Nada hay más engañoso que la idea que nos hacemos de nuestra vida, ese juicio sumario que nos amarga porque pensamos que no ha valido la pena o ese juicio, también a bote pronto, con el que nos creemos un éxito. La razón asiste, como nunca, a Shakespeare en este punto: “La vida, dijo, es una historia contada por un idiota con demasiado ruido y furia”. Lo que creemos ser es el resultado de esa voz que va editando lo que nos pasa o lo que hacemos, logramos o perdemos; y siempre es una versión sesgada, cuya tonalidad obedece a pinturas superficiales como el estado de ánimo o a tinturas que lo penetran todo como nuestros valores. Y, además, están ahí de fijo nuestros complejos o traumas que con su recalcitrante negro dan un brochazo capaz de borrar hasta las más inequívocas evidencias.
Uno es ese idiota que termina de echar a perder su vida cuando, encima del fracaso, todavía le pone un tono melodramático a lo que se dice al oído. Y uno también es ese listillo idiota que, envanecido, infla con aclamaciones sus raquíticos triunfos.

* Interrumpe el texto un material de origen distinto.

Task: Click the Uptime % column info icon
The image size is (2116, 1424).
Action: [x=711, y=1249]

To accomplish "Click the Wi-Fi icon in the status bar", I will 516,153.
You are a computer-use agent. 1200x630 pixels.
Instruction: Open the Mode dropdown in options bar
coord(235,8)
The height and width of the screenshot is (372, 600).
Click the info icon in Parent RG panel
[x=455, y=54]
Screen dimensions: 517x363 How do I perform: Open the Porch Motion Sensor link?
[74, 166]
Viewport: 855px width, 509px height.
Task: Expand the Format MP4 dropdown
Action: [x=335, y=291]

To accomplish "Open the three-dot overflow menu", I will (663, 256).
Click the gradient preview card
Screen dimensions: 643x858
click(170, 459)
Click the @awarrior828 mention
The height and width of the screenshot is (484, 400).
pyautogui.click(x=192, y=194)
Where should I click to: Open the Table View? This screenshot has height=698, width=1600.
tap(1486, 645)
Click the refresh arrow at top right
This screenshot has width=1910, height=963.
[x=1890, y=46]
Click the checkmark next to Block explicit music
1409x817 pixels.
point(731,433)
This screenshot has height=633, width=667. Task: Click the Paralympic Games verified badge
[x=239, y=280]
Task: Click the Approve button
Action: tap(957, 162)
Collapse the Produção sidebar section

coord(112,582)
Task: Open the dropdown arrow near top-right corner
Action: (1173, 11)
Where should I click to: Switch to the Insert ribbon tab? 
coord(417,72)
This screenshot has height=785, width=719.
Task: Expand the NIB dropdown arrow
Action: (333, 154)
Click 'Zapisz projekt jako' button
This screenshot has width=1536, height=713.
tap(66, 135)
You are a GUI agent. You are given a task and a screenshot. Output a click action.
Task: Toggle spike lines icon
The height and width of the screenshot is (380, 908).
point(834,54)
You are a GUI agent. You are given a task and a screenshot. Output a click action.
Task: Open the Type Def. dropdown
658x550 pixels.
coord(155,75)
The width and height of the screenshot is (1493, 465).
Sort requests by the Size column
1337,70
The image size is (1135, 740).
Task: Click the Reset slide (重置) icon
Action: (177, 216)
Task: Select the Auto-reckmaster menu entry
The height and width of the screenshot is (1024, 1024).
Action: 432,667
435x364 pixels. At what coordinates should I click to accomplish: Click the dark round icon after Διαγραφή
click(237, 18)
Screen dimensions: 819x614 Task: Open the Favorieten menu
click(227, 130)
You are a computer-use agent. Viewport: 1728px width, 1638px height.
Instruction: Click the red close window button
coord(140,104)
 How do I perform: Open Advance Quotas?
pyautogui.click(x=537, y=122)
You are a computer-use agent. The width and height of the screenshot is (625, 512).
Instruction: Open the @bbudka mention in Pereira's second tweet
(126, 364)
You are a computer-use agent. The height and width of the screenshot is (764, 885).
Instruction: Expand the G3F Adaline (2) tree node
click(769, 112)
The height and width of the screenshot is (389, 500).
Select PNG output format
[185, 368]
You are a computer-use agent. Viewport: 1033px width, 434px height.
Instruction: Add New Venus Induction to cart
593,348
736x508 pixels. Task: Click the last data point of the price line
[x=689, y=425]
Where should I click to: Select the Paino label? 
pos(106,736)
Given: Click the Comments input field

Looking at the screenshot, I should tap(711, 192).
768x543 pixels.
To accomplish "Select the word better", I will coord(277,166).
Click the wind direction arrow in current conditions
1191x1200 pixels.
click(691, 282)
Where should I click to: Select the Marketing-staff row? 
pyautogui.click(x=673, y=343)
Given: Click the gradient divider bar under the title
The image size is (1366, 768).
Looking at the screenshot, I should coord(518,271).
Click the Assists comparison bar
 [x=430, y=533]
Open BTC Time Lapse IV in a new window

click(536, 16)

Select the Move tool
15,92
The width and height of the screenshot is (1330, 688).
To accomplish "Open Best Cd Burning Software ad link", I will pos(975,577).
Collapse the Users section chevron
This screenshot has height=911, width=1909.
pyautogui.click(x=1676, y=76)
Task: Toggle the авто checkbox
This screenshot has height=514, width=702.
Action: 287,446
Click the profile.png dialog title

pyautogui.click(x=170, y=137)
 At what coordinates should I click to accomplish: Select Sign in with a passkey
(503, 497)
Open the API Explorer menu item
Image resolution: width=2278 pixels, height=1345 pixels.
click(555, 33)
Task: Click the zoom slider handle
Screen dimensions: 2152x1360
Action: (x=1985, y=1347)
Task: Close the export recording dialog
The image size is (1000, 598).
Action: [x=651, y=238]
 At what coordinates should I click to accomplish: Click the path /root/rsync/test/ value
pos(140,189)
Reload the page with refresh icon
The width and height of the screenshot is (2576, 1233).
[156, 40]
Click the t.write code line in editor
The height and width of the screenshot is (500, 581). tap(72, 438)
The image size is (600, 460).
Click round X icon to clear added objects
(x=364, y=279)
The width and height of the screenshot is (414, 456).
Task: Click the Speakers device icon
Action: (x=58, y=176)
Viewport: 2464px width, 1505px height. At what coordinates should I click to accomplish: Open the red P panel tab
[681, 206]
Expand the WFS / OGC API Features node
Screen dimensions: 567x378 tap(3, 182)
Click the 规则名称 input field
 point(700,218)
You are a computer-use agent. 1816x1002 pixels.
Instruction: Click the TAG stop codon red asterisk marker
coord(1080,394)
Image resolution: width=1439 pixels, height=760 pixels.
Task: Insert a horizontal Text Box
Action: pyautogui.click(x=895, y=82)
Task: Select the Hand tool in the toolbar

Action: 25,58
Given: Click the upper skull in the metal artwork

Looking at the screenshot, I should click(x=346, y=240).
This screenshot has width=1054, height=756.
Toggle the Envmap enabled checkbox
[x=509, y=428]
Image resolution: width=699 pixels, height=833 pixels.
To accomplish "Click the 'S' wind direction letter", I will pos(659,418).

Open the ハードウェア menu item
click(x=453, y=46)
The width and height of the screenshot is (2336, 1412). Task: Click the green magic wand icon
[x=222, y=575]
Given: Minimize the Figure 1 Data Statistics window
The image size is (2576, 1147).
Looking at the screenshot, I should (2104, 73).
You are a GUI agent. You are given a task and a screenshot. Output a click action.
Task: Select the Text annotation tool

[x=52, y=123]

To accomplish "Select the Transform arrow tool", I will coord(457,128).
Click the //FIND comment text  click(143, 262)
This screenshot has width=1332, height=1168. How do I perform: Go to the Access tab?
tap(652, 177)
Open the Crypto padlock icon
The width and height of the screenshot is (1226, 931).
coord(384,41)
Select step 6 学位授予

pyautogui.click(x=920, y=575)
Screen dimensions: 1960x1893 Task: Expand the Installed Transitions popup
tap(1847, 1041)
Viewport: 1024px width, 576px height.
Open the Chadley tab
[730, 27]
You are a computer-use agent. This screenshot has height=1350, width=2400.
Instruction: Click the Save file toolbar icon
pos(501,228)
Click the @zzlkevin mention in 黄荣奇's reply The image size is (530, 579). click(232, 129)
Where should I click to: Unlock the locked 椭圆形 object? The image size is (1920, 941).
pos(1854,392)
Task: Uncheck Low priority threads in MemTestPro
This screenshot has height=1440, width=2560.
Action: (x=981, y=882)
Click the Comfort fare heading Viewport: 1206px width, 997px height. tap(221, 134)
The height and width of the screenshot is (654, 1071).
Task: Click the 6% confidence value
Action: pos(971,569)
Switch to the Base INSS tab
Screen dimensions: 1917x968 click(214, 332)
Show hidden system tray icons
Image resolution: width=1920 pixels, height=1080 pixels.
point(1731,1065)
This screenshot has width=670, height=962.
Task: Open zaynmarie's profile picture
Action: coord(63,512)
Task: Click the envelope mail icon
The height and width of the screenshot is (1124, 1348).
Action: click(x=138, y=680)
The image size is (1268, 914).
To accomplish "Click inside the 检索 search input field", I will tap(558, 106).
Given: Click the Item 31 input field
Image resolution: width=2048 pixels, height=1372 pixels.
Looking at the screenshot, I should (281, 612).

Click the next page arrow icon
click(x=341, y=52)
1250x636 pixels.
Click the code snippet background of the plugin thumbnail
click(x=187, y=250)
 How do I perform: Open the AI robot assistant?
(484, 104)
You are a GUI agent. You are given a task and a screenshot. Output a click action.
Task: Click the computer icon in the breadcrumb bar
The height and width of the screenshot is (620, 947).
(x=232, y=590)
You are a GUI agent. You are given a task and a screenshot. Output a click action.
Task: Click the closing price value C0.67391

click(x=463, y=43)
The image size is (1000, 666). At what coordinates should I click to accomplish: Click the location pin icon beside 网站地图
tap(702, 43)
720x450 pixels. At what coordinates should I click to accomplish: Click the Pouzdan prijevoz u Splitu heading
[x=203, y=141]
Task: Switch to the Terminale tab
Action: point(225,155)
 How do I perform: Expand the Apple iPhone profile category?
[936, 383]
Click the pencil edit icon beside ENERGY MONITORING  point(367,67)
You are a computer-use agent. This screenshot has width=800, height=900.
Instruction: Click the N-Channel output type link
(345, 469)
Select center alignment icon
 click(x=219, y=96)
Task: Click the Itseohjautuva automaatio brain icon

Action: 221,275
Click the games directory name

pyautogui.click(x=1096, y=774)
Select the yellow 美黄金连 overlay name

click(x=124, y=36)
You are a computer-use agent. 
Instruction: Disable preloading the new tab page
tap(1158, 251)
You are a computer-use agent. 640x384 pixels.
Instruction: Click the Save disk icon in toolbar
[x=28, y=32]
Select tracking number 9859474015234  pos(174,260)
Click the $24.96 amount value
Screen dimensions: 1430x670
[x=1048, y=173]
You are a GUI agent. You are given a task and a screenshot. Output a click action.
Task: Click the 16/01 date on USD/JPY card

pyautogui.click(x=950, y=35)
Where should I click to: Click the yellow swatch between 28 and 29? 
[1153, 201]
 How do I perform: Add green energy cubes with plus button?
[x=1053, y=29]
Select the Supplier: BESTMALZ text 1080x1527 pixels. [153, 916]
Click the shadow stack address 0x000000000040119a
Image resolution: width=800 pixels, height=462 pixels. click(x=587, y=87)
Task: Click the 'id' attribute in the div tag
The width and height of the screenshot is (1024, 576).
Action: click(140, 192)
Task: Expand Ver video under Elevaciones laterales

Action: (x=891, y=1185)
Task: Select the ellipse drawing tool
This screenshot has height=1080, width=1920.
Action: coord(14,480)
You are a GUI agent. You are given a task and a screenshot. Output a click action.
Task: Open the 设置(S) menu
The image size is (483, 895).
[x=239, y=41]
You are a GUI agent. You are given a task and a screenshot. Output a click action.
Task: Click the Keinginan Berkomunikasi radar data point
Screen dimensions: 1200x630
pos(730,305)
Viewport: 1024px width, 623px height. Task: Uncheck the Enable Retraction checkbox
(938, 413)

Porque, en el fondo, no importa si la idea que tenemos de nuestra vida es buena o mala, pues en todos los casos uno se equivoca, la verdad es otra; la vida es algo que nunca sabremos ni supimos, que está perdida irremisiblemente, ya que, encima, nadie la atestiguó, y no por haber estado solos, sino porque los demás estaban demasiado ocupados contándose su propia mentira.
Si hubiera un Tribunal de la Objetividad, una instancia imparcial que emitiera su veredicto, que luego de estudiar los elementos que han constituido nuestra vida nos dijera: “Tu vida fue esto”, escucharíamos el fallo y le pondríamos peros, pues esa vida nos sonaría ajena, incluso desconocida, no obstante que sería efectivamente la nuestra. A ese grado somos de necios.
Y claro está que entre las necedades hay unas benéficas y otras tóxicas. Que es más satisfactorio encarar nuestra vida con una sonrisa que con una mueca de desprecio; pero quizá lo preferible sea dudar un poco, sospechar de la firmeza de nuestra autoevaluación, pues la duda, como estrategia general, nos pone a salvo, lo mismo de la fatua satisfacción del rumiante que se imagina un semidiós no pasando de ser más que una vaca echada, que de la depresión abismante de quien se flagela por sentirse menos que cucaracha, cuando la verdad es un espléndido y rozagante ratón.
Pero como en el asunto de juzgar la vida es todo tan subjetivo e ilusorio que ¿a quién podría importarle la verdad? y, más aún, ¿existirá alguna verdad a propósito de la vida?